L'événement Damnation vient caler un creux, celui du mystique, de ces personnages estampillés horreur, monstres, enfers et menaces d'un autre ressort que les brigands des rues ou les hordes d'extra-terrestres malfaisants. C'est autour du Sorcier Suprême que s'ouvre l'arc, complété par une série de tie-ins où les différents invités auront l'opportunité de se démarquer, avec comme attraction principale le retour du Ghost Rider classique.
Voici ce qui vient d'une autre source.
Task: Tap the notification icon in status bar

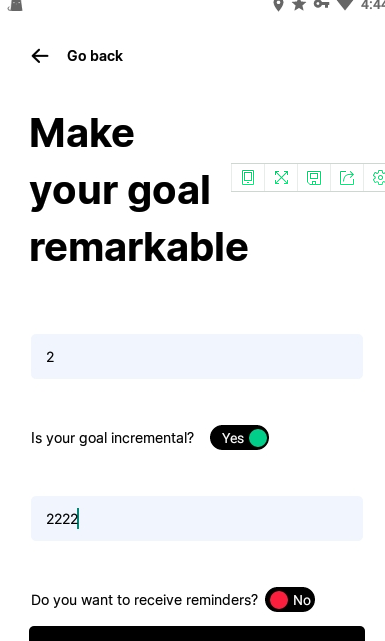Action: [x=15, y=5]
Marvel semble vouloir faire grand cas de cette semi-résurrection, Johnny Blaze ayant depuis un certain temps disparu des étals mais ce n'est pas pour autant que Nick Spencer et Donny Cates (dont la présence se fait moins ressentir) se mettent à l'unisson de ces directives éditoriales. Puisqu'il serait assez surprenant que l'auteur ait lui-même commandé cette rencontre de héros, tant il met peu de cœur à l'ouvrage, quitte à casser toutes ses habitudes formelles. Se lit en filigrane l'impression d'une marche forcée, et le teasing déployé par l'éditeur pour survendre ce micro-événement est tout sauf un signe encourageant. Puisque, pour aller vite, ce premier numéro est beau et mauvais.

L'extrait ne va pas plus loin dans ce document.